朝、昼、夜。時間で違う輝きをみせる小樽運河
北海道開拓の玄関口として発展した小樽港に、大正12年に完成した「小樽運河」。全長1140m、緩やかな湾曲に沿って光るガス灯はロマンチック。10年に及ぶ埋め立て論争の末、昭和61年に河幅の半分が道路になり散策路にと整備され今の姿に。当時はもっと幅があったという、驚きです!堂々とガス灯の上に停まる海鳥は、きっと毎日観光客を観察しているんでしょうね。
朝の止まった水面
早朝5時の太陽の昇る前、すでにカメラを持った人たちがそのシャッターチャンスを逃すまいと少しずつ集まってきました。それでも昼間の人の多さはなく、誰もがまだ静かにその瞬間をまっていました。運河ターミナルから出発して、北運河の方へ朝散歩に出てみました。
2016年秋に、寿司屋通りから小樽市総合博物館を結ぶ1600mが散策路として開通していて、小樽市総合博物館の先には、早朝4時から営業している「鱗友朝市」があります。小樽の朝は海鮮丼やパンなど朝ご飯も充実しているので、旅の朝ご飯に注目しながらもいいですね。
ウミネコの声、船の出航するエンジン音を聞きながら・・・肌で運河の空気を感じながら歩く朝散歩は、最高の時間です。
昼の揺れる水面
昼は観光客もどんどん増えてにぎやかになります。運河周辺では人力車が軽快に走り、小樽運河クルーズも大人気で盛り上がりをみせていきます。小樽運河クルーズの通った後に水面は揺れ、青空を映し、西洋の絵画のように美しく見惚れてしまいます。
運河の柵のデザインも絵になりますね。
散策路には石板に小樽の歴史が描かれています。
花壇にベンチや銅像も。全てが絵になりますね。
先へ進むと、当初の面影を残す北運河も。
時間が夕方になるにつれ、太陽は夕日となり、日差しはやわらかさをまとい、運河を包み込んでいきました。光によって、運河の表情がだんだんと変化して心に染みていきますね。
夜の水面に光の粒
待っていました、夜運河!蝋燭を灯したかのようなガス灯や、倉庫をリノベーションしたレストランから漏れるおしゃれな店内の光りは湾曲に沿って光りを落として、オレンジ、赤、白、黄色と煌びやかな光の粒がりが水面に降りそそぐ特別の夜。店内では優雅なディナータイム。どこから見ても心をわしづかみにされる景色です。

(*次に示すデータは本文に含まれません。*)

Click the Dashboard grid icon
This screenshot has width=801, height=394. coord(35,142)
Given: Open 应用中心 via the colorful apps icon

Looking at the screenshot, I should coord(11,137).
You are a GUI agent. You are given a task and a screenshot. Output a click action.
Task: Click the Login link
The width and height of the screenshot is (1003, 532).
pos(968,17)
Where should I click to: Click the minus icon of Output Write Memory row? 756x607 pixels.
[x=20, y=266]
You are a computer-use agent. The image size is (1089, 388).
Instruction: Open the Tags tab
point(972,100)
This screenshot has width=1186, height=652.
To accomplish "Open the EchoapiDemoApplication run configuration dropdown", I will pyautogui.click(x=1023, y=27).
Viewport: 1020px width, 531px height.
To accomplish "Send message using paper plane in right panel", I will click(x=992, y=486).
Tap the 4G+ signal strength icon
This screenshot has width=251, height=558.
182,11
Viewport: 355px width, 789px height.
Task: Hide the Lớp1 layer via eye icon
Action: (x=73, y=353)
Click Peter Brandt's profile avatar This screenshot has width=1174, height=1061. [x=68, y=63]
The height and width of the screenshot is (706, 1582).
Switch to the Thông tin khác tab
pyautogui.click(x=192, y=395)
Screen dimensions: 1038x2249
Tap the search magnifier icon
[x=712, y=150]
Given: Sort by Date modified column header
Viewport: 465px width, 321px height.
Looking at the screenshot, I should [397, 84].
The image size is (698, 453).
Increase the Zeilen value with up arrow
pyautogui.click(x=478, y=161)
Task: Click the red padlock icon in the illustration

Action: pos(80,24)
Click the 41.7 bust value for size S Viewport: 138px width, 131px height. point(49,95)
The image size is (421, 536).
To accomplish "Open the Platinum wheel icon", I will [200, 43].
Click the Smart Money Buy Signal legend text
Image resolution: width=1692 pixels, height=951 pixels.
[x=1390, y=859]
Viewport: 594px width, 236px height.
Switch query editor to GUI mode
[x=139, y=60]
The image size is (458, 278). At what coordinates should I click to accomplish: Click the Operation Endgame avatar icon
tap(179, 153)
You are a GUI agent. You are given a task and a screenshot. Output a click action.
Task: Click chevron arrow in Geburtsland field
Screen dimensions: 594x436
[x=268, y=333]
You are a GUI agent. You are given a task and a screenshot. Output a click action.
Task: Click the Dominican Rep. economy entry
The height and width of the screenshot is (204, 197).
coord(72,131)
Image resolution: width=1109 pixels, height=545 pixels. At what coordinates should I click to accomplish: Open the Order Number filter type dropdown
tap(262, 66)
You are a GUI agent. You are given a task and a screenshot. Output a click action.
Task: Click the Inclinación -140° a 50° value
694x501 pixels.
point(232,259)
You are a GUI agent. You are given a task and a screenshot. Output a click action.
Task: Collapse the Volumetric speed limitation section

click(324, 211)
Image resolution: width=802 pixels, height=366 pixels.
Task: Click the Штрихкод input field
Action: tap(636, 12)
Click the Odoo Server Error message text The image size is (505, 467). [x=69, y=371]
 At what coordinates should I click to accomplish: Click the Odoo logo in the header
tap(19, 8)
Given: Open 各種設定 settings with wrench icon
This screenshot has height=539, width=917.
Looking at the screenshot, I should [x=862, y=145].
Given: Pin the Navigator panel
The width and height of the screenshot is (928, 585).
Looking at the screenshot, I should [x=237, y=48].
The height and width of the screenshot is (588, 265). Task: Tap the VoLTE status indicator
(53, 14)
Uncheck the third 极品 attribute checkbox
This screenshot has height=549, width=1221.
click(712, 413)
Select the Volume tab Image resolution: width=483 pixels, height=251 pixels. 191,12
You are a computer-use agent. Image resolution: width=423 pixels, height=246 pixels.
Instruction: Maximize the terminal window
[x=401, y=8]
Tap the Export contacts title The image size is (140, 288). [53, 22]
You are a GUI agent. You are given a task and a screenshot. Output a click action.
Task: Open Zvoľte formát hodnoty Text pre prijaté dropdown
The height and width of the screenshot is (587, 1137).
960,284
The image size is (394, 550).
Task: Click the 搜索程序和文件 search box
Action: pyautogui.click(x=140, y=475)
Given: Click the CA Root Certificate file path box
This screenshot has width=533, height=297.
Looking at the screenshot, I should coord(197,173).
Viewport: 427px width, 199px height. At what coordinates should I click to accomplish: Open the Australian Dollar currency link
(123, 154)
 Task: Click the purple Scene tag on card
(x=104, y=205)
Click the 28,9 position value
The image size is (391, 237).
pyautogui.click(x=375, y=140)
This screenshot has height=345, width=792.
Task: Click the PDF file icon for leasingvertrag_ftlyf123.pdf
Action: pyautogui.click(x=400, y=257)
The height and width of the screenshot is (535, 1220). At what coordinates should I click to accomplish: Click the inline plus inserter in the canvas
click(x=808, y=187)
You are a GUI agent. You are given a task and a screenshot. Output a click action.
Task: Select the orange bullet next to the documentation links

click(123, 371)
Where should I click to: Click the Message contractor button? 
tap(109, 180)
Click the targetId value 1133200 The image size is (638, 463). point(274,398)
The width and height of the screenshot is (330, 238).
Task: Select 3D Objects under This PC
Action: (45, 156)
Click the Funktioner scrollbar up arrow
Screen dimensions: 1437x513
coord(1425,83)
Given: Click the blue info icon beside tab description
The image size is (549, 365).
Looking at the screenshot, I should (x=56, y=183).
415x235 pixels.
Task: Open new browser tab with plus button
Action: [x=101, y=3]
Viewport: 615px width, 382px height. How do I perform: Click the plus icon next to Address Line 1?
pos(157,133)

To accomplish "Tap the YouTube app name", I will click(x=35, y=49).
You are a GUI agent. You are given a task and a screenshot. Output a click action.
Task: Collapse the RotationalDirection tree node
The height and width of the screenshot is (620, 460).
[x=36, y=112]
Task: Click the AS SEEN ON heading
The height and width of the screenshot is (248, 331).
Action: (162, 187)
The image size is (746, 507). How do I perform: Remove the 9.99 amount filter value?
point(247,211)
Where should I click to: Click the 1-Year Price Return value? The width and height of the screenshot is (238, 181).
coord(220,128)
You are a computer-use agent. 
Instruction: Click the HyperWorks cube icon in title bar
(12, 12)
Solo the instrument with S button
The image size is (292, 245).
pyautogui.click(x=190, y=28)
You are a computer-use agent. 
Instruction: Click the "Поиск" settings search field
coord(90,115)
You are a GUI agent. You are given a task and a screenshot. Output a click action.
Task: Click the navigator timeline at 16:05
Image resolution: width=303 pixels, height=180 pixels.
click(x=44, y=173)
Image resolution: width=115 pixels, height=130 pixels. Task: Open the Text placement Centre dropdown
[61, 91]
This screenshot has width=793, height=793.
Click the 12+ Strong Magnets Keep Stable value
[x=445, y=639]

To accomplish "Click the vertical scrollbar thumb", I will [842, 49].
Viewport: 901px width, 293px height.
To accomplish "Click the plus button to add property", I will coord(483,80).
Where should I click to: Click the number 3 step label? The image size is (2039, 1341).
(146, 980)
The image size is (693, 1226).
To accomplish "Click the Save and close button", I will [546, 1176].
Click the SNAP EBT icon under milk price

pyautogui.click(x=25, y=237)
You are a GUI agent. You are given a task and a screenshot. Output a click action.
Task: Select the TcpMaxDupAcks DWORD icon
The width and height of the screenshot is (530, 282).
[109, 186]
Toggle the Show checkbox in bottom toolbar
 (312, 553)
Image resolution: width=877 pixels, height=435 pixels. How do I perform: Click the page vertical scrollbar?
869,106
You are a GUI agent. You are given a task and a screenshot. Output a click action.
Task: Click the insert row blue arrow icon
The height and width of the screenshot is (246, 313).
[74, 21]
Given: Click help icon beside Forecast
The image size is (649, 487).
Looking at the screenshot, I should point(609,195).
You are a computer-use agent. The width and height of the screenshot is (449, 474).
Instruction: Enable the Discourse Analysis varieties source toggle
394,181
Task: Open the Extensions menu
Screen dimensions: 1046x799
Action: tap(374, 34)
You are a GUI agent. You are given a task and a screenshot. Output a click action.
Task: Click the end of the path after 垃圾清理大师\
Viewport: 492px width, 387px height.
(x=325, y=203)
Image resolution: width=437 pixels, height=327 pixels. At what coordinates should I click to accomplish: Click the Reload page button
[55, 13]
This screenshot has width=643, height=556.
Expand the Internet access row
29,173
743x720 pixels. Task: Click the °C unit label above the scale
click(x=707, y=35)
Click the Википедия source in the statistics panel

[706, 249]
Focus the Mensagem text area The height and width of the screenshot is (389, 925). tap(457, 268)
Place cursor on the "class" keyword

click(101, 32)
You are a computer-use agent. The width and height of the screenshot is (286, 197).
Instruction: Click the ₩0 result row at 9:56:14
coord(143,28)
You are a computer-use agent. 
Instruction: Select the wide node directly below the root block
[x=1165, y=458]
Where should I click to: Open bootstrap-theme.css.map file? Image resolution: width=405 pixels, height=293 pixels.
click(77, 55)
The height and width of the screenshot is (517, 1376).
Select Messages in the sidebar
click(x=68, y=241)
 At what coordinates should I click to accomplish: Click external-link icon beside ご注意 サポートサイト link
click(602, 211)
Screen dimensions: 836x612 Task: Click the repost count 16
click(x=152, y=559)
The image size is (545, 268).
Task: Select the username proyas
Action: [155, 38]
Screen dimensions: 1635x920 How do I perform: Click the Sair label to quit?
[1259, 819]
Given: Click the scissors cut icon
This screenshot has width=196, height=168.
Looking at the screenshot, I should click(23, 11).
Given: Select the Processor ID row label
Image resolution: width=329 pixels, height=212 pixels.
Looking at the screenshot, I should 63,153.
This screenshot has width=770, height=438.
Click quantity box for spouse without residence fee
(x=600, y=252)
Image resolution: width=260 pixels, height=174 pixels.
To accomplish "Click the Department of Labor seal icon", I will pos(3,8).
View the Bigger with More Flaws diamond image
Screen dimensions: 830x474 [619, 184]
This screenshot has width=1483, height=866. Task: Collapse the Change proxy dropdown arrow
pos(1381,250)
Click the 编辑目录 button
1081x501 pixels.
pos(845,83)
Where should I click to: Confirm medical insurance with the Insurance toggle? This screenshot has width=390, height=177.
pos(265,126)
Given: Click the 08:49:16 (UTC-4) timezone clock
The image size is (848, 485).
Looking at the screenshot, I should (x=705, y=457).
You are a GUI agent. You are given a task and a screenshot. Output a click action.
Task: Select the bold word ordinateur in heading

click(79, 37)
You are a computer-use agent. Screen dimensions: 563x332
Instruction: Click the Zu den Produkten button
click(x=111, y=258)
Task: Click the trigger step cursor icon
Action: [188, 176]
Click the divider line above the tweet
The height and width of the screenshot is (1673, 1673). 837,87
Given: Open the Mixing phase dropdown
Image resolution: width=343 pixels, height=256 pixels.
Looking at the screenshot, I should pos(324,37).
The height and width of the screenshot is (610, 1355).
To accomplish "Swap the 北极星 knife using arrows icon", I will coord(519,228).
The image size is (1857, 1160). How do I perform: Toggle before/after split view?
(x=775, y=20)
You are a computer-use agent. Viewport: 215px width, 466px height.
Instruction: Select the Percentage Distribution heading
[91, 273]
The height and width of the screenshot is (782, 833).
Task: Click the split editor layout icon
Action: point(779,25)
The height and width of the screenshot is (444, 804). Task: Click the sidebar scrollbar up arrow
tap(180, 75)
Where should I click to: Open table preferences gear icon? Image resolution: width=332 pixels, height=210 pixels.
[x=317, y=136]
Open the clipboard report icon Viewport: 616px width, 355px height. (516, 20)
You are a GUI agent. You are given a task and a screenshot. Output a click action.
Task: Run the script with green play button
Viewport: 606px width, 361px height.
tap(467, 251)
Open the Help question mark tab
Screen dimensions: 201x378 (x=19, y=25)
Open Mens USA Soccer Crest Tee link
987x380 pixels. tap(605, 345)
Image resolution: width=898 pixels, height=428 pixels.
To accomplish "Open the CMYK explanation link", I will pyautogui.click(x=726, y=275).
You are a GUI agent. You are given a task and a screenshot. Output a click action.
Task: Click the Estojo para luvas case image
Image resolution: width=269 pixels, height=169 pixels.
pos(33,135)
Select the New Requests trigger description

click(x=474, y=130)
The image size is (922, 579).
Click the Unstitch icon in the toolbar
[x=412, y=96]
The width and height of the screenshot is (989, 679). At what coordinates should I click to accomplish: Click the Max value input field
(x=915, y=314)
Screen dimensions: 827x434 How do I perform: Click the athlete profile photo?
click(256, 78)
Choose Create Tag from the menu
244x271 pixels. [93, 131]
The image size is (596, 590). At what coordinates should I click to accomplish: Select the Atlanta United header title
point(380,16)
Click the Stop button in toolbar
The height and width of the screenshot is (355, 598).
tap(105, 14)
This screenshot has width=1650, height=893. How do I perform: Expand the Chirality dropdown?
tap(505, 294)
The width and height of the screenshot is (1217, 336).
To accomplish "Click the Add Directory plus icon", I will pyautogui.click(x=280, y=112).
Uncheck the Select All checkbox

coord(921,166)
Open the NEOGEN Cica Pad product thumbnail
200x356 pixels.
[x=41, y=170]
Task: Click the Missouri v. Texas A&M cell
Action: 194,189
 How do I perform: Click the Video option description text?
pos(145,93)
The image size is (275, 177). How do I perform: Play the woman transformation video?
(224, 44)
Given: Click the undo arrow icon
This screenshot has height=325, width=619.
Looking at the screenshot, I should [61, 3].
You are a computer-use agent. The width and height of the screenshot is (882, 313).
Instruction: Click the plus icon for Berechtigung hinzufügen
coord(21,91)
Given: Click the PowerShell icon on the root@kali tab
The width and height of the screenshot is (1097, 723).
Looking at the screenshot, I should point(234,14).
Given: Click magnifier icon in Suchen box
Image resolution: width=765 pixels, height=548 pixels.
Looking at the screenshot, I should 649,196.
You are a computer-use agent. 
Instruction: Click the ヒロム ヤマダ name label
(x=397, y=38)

道行く人は観光の疲れも忘れて、足を止めて写真を撮る姿が夜もよく見られました。運河ナイトクルーズのご一行はゆったりと光りを揺らして船を進めていきました。1日の終わりに、最高のアンコールをプレゼントしてくれます。
冬には「小樽ゆき物語」「小樽雪あかりの路」などイベントも開催され、どの季節・時間帯でも幻想的な感動ある小樽運河。今回の旅は、10月始まりの少し肌寒さを感じる程度の良い時期に訪れました。夜明けの瞬間は、穴場の時間ではないでしょうか。時間がたつのも早く、時間と人の動き、静から動への瞬間はなんともいえない感動があります。
朝、昼、夜で特別を魅せてくれる小樽運河のノスタルジックな空間にとけ込んでタイムスリップしてみてはいかがでしょうか。